I shook my head. “He can map the skies as well as you.”

He’d done so for me as we lay in each other’s arms beneath a rendering of the constellations. He’d been a bit breathless as he explained about black holes and dead stars and their place in the Universe, and while I liked to think that had a little to do with my naked body warming his, his love for skies had been fierce.

“Then he was hiding something from someone with full frontal access to that warehouse, man,” Kai said, with a shrug.

“Warren.” My former troop leader still led the Light—and their campaign against me—even after destroying my life, and Hunter’s. At first Warren had seemed like a sort of mad fairy godfather, but I’d learned the hard way that being Light didn’t necessarily mean being right. Nothing, no one, was allowed to interfere with his troop’s supremacy. He might be on the side of good in this paranormal battlefield, but he was just as ruthless as the Tulpa.

Then again, Hunter could have been hiding something from Tekla. She was a real Seer; powerful, mystical, and she studied the Universe’s mysteries like medical students studied anatomy. Kai was nothing like her. In his defense, though, he’d never betrayed me like Tekla. She’d recently admitted that she’d been the one to advise Warren to send me to Midheaven—costing me slivers of my soul, my love, and nearly my life.

“Whatever,” Kai shrugged, popping open a warm can of Mountain Dew. “I done all I can with these. Too bad you didn’t know what your man was up to before you got tossed from the troop. Then you could have stolen every map in that warehouse.”

But the agents of Light had since shut it down, clearing any sign of their time there, and confiscating all of Hunter’s belongings.

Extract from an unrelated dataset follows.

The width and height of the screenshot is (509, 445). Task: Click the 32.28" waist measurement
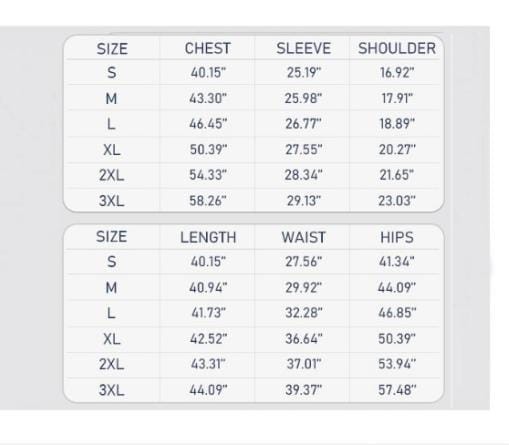pos(304,313)
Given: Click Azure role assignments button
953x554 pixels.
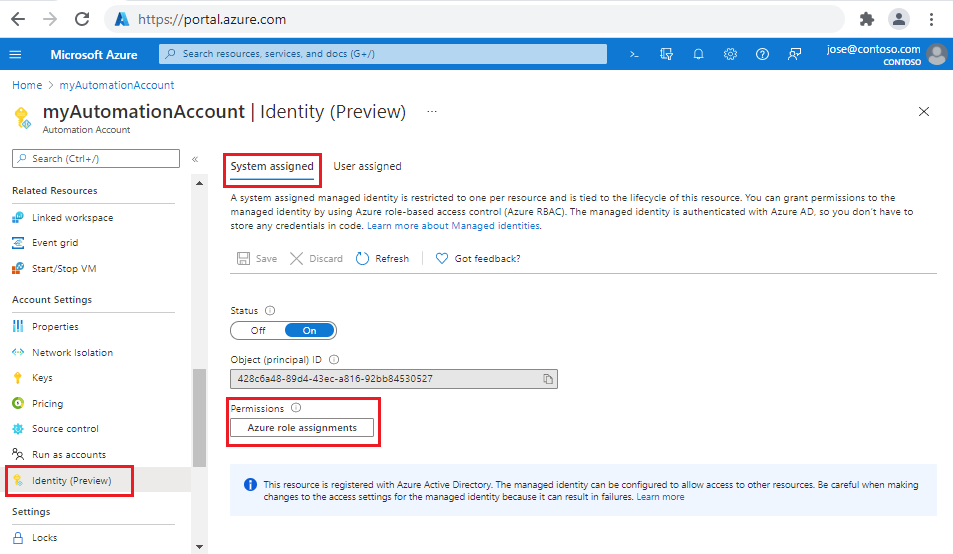Looking at the screenshot, I should coord(302,427).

Kai scratched his belly and stretched. “Then again, maybe Lorenzo just biffed it.”

“Hunter Lorenzo doesn’t fuck up,” I said immediately, then blushed at my use of the present tense, as if Hunter was still here, active and alive. He was, in a way. Alive in my mind as surely as his child was alive inside my body. “I’m just saying those aren’t random markings. There’s a reason behind everything Hunter does.”

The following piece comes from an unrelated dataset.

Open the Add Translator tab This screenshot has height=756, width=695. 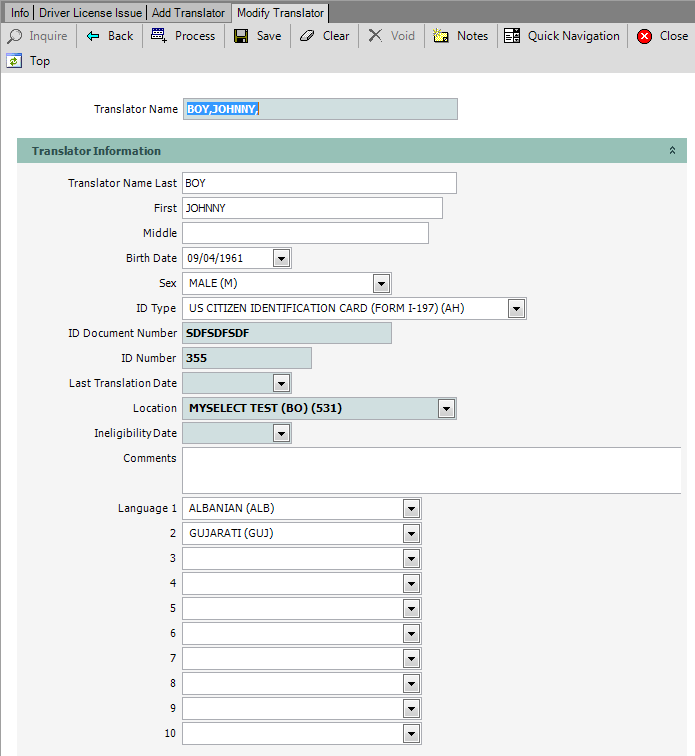189,12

“So maybe he had another hidey-hole. A loose floorboard or ceiling panel. Something like that.”

I shook my head. “Too obvious.”

And Warren would have scoured the entire warehouse by now. There wouldn’t be a dust bunny, much less an untouched wall panel. Forget about a map. I wished now that I’d taken a photo of that sky rendering over Hunter’s bed. “That one was marked wrongly as well,” I said absently.

Kai looked up from picking orange dust from his nails. “Come again?”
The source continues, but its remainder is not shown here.